Vicente Fernandez, the “Sinatra of mariachis” with 70 million albums sold, died at 81

Vicente Fernandez, thehe crooner to sombreros and romances that rocked festive evenings and generations of broken hearts from Mexico to Argentina passed away this Sunday, December 12 at the age of 81 in a hospital in Guadalajara, the second city of the country, has posted his family on Instagram.

The absolute master of “rancheras”, songs about the torments of love with several guitars and inevitable trumpets, had been hospitalized since a fall in early August in his ranch near Guadalajara, capital of the state of Jalisco, cradle of tequila and stronghold of the most dangerous active drug cartel.

The sentimental and macho interpreter assumed to Por tu maldito amor (For your cursed love) and very bittersweet Que te vaya bonito (I wish you the best) has sold 70 million records in a fifty-year career spanning three Grammys and nine Latin Grammys.

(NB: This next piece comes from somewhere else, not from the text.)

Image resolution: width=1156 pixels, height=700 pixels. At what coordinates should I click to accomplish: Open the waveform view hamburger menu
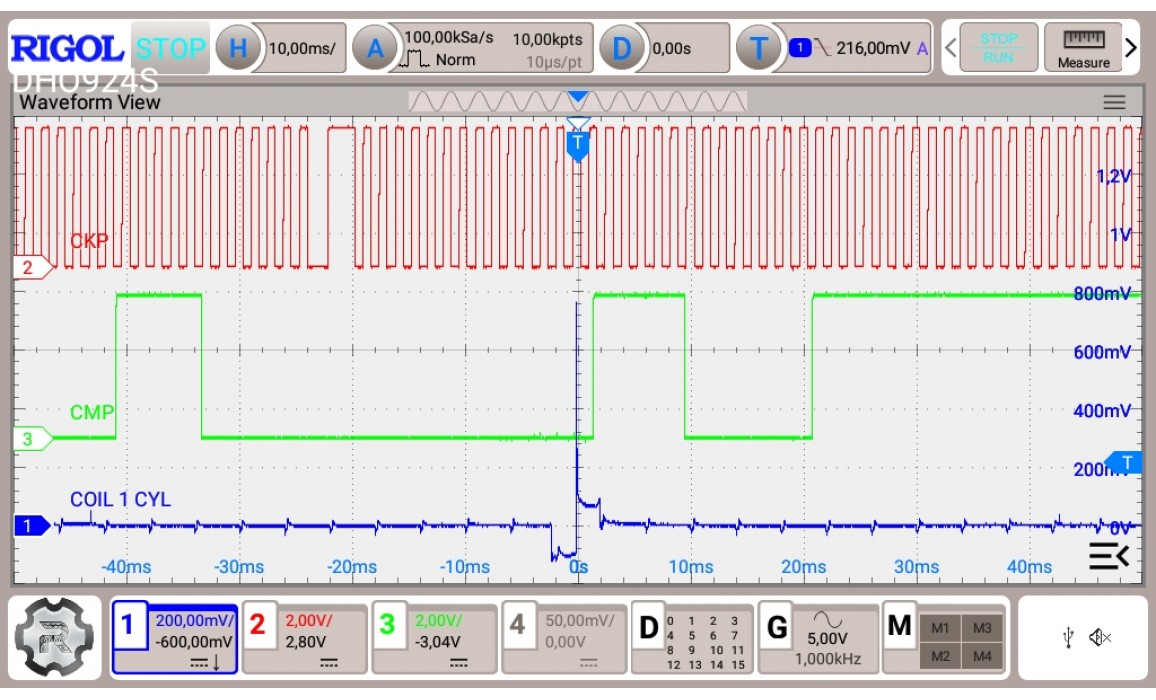coord(1114,102)
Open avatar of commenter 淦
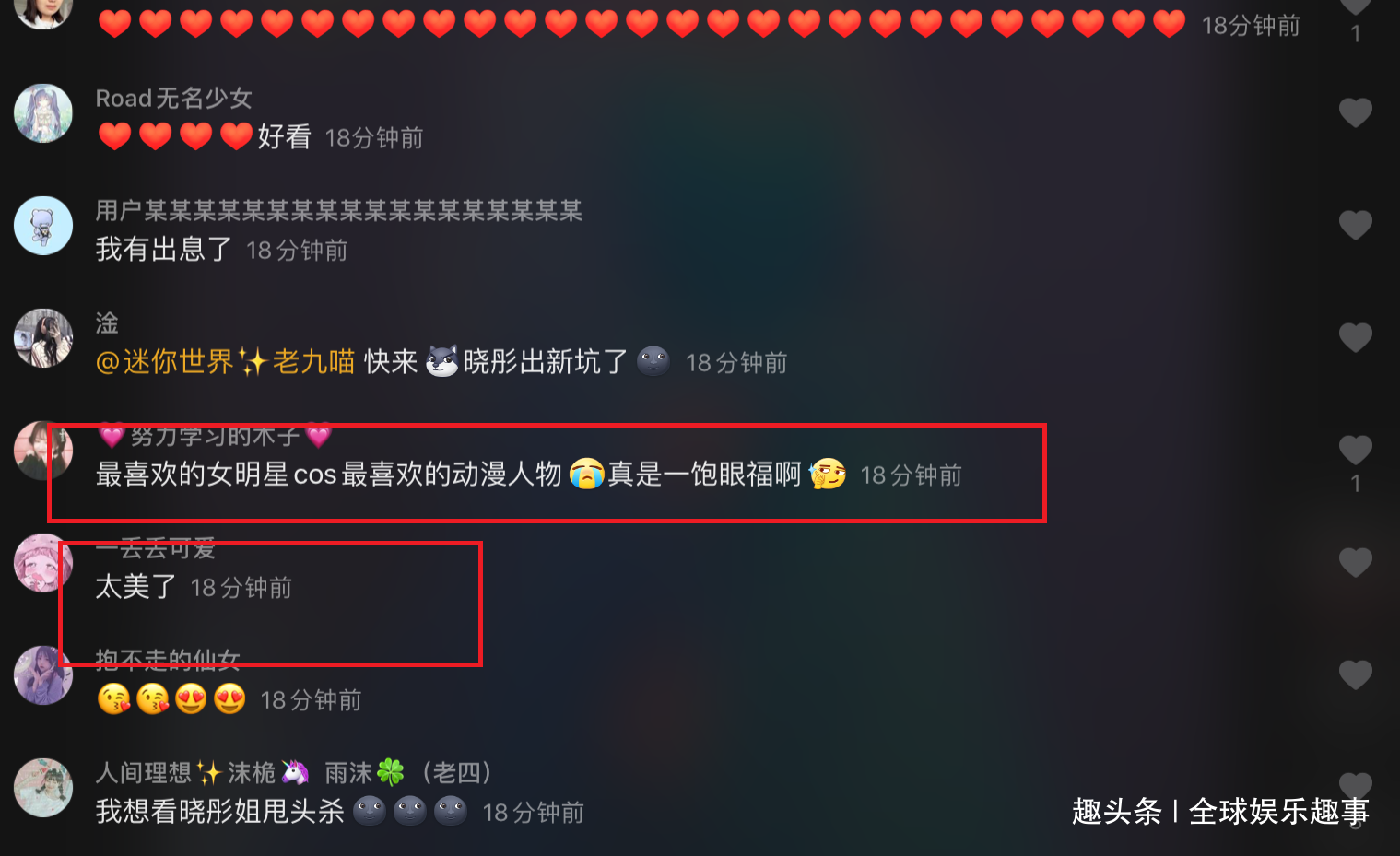The width and height of the screenshot is (1400, 856). (43, 338)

Icon of a Mexico all in shadows and lights, refined and violent, “Chente” had known the tragedy of his life during a tour in 1998 when his son Vicente Fernandez Jr was kidnapped for 121 days against a ransom demand of 10 million dollars by a criminal gang who cut off two fingers. One of his other sons would have been the friend of a capo of the Sinaloa cartel, according to the Argentinian journalist Olga Wornat who has just published a biography not authorized by the family, El ultimo rey (the last king).

With his boots, sideburns, thick eyebrows and mustache, the “Sinatra of ranchera music” – as the American newspaper The Houston Chronicle dubbed him in 1991 – hated a fierce hatred for one of his rivals who died in 2016, Juan Gabriel, “because he was gay and Chente was a man from another era”, adds Olga Wornat.

Very symbolically, Fernandez bows out on the day when tens of thousands of pilgrims converge on the Sanctuary of the Virgin of Guadalupe in Mexico City, the source of inspiration for the Mariachi orchestras. And the day a Guadalajara football club, Atlas, will try to win their first title in decades on Sunday night.

Among other multiple initial reactions, President Andres Manuel Lopez Obrador greeted a “symbol of ranchera music of our time, known and recognized in Mexico and abroad”.